Memories of Murder

Bong Joon-ho's Memories of Murder is one of the most satisfying movies I have seen in ages. This movie precedes Joon-Ho's brilliant monster movie Gwoemul and has much of the same cast. Unlike Gwoemul it's set in small-town Korea in the late 80s.

A group of policemen with vastly varying degrees of competence try to track down a serial killer.
Joon-ho has a true gift for the comic but what amazed me is how much of the incongruous seemed completely plausible to me as an Indian. In one sequence, two cops who had been torturing a simpleton to force a confession are seen sitting in front of the television. All three sit side by side watching television, eating vast quantities of food and commenting gleefully about what's on screen.

The tension is beautifully maintained but with the tiniest of touches Joon-Ho shows that its possible to make a movie about sex crimes without being voyeuristic.
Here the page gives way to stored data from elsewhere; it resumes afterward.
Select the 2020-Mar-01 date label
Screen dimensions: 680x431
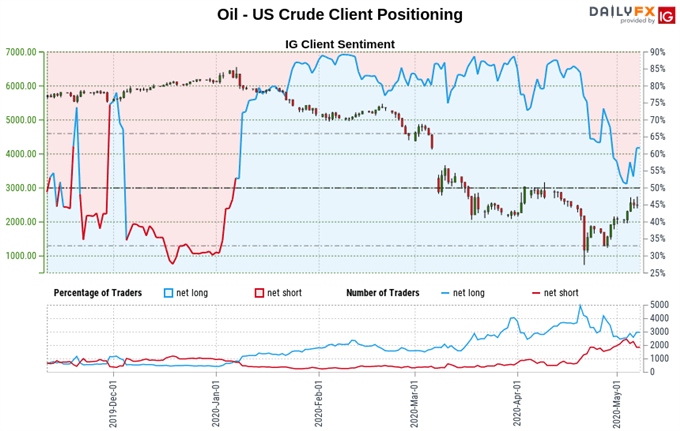click(x=415, y=405)
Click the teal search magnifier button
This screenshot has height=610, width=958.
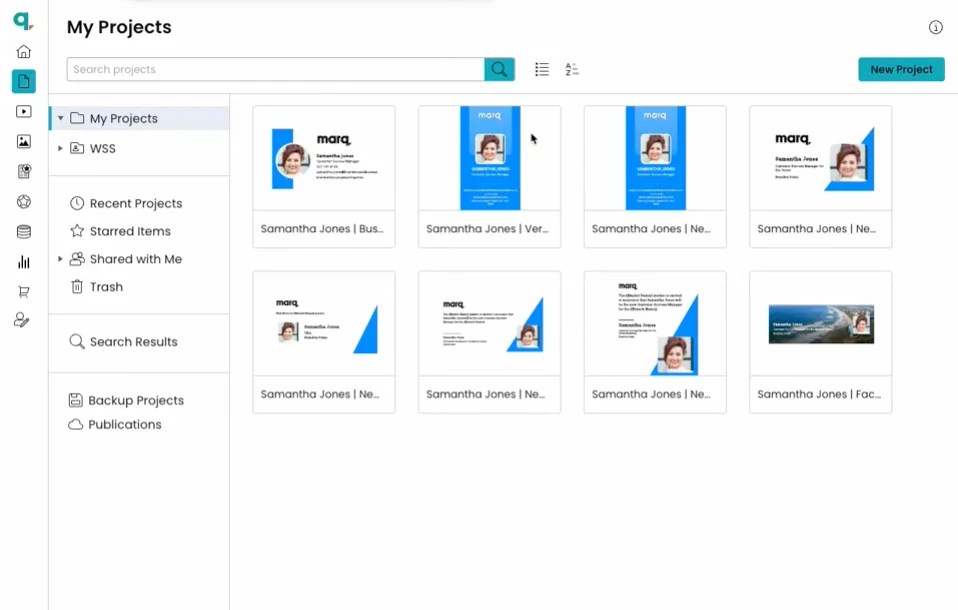tap(499, 69)

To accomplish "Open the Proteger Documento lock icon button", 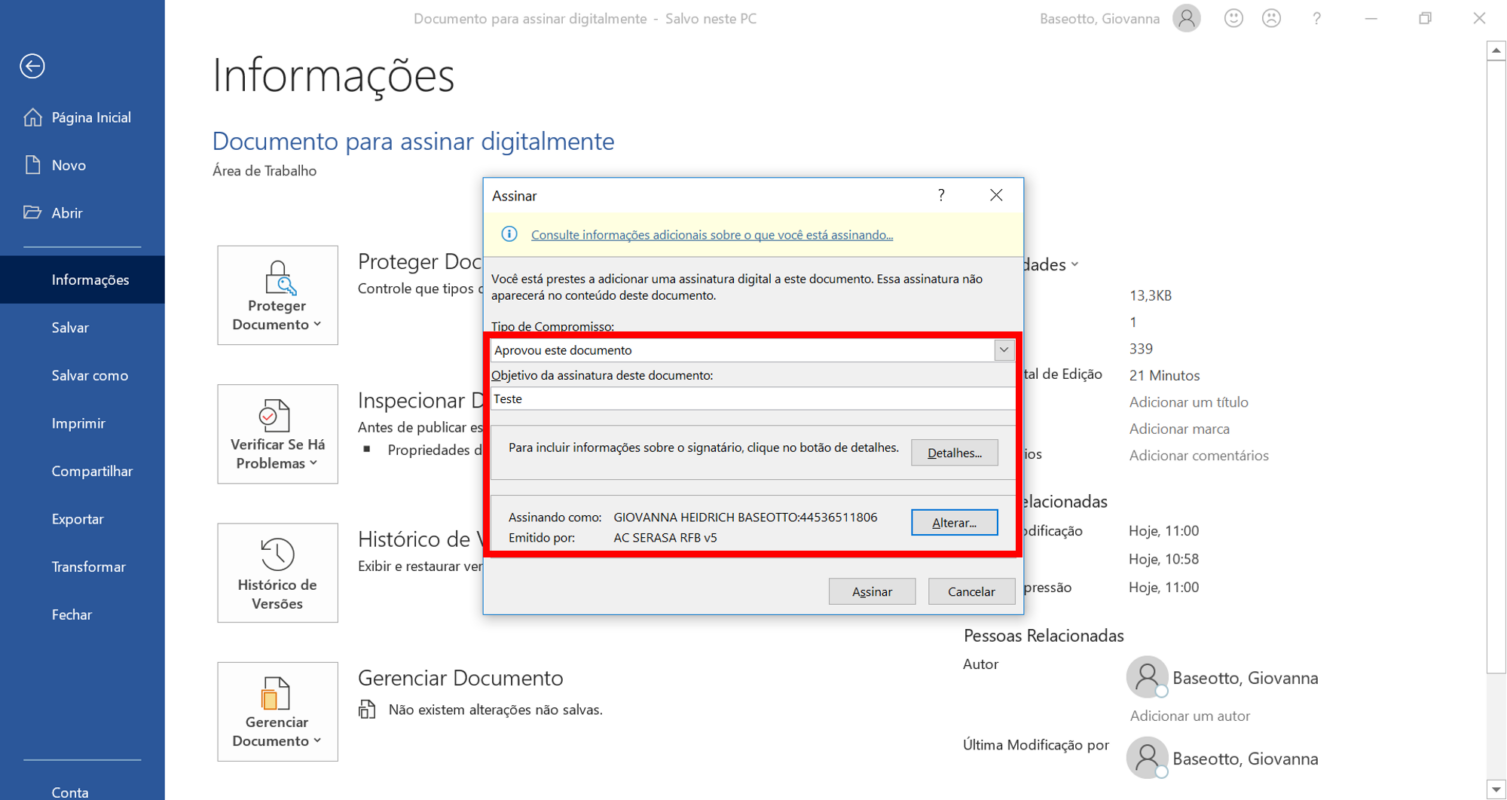I will [x=278, y=295].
He also creates the disquieting but compassionate notion that thinking violence is not the same as doing it. Suspect after suspect turns out not to be the killer but several of them do nurture elaborate rape fantasies. In counterpoint, a policeman (one of the few competent ones in the film) is in a high school talking to a pretty young schoolgirl. She is in the school clinic looking for a band-aid to stick on a scratch on her back. When the policeman offers to do it for her, she balks. The policeman tells her, "Feeling shy, why? You are just a child".

 To me this is the moment in which Joon-ho takes this American genre (in which the policeman must have a lecherous moment or two around a precocious piece of jailbait or a sexually active woman thus supposedly creating moral ambiguity about the violence) and returns it to the world with watercress (or possibly kimchi) around it. Take that, you idiots, he seems to be smirking.

It doesn't hurt that it's beautifully shot.